Although many genes have been studied in depth, there are still a considerable number of genes with little experimental evidence. For these genes it is important to know which variant is likely to have the principal functional activity in order to design experiments to determine the structure and function of a protein. Labelling one of the splice variants as the principal isoform will allow research groups to concentrate their efforts on the main functional isoform.
In addition, identifying a principal splice isoform for a gene would allow bioinformatics groups to make more reliable predictions of function and structure. In particular, automatic prediction pipelines need reliable input data. One good example of this is the structure prediction for the protein PTPA_HUMAN by ModBase (
Pieper et al., 2006). ModBase makes automatic predictions of structure using the SwissProt display sequence. The structure of SwissProt alternative isoform 2, missing the fourth protein coding exon of the display sequence, has already been solved. In order to model the structure of the display sequence with the inserted exon ModBase is forced to squeeze the extra 35 residues into an extended non-protein like loop.
Defining a principal functional isoform for each gene presents two problems. The first is that considerable experimental work would be required for each gene and the second is that it may be difficult to define a principal isoform for those genes where two (or more) variants might be regarded as equally important.
In order to define the principal coding variant for each gene, we had to make two assumptions. The first was that each gene has a single variant that gives rise to a principal functional isoform. The remaining annotated variants would then be alternatively spliced. This is a general assumption and comparative studies usually suggest that one isoform has the principal function or is expressed in most tissues or in most stages of development. While this is likely to be true for most genes, it will not be true for all genes.
The second assumption is that this principal variant is evolutionarily conserved between species. Alternative exons tend to be recent evolutionary developments (
Alekseyenko et al., 2007), so this is a reasonable assumption. Again this may not always be true for all genes — the principal variant may have evolved (possibly through alternative splicing) towards a function distinct from those performed by the orthologous gene products in neighbouring species.
For the purposes of this study, we have defined the principal functional isoform as the isoform that performs an orthologous functional role across a wide range of related organisms.
Most of the methods used here are based on conservation between related proteins or transcripts. The success of these conservation-based methods depends on the evolutionary diversity of the species studied and on alternative exons evolving at measurably different rates. In those cases where there was no clear difference in the evolutionary rates of competing alternative exons, it was not possible to determine a principal isoform.

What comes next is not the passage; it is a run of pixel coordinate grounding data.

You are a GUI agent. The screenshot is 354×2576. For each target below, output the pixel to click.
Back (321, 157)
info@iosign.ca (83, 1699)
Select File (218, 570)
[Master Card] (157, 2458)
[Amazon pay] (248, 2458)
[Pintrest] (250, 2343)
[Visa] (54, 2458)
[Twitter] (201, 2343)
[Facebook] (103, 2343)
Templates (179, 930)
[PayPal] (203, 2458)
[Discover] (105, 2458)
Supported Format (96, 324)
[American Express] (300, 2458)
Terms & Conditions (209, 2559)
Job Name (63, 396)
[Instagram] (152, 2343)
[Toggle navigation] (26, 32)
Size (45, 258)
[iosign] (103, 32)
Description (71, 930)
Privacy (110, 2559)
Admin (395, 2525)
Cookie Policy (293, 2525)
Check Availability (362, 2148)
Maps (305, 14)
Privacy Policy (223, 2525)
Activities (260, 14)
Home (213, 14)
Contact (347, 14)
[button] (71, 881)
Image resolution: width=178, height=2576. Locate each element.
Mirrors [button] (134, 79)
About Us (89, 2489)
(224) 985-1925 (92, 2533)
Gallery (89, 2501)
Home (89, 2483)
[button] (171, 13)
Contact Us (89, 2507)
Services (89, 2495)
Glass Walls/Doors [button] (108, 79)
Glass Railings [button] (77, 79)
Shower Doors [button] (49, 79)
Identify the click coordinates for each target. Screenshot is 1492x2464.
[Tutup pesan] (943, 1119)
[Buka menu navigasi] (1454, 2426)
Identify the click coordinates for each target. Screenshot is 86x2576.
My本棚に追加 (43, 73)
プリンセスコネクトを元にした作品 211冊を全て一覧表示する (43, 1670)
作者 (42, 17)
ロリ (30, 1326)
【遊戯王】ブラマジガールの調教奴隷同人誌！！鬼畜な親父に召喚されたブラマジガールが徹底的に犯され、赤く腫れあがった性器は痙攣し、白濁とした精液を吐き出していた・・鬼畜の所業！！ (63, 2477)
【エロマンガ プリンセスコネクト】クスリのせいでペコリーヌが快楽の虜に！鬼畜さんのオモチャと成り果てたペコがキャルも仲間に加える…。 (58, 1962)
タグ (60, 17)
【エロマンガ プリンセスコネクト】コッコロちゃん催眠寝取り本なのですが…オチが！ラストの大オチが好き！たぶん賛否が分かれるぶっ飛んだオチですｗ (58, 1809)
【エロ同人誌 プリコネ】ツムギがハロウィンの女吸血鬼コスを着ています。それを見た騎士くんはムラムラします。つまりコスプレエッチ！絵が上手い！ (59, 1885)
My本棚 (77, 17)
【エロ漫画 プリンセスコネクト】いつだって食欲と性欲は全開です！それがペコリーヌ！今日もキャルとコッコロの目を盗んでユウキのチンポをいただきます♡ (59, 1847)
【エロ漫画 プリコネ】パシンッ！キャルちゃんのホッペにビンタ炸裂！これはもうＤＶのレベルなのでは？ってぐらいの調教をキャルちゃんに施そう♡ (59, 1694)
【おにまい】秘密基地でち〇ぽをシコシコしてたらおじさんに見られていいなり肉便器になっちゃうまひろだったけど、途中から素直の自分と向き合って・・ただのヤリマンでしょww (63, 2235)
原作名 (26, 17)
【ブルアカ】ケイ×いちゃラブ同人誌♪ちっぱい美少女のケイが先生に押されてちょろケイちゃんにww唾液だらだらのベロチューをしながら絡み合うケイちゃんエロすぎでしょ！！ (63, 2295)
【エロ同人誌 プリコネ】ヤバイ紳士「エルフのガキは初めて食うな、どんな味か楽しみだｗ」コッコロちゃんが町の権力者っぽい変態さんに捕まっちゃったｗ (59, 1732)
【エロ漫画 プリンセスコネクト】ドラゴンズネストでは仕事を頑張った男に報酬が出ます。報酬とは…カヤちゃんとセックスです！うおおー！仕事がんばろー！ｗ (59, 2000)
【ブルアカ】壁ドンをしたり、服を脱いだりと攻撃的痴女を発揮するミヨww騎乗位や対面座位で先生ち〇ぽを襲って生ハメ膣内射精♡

With the pipeline we were able to define a principal variant for 83% of the genes with multiple variants. Comparisons with SwissProt showed that the definitions from the pipeline concurred with the display sequences 75% of the time. In the majority of the cases where there was disagreement between our method and the SwissProt display sequences, the experimental and transcript evidence suggested that the definitions based on conservation point to the principal functional isoforms.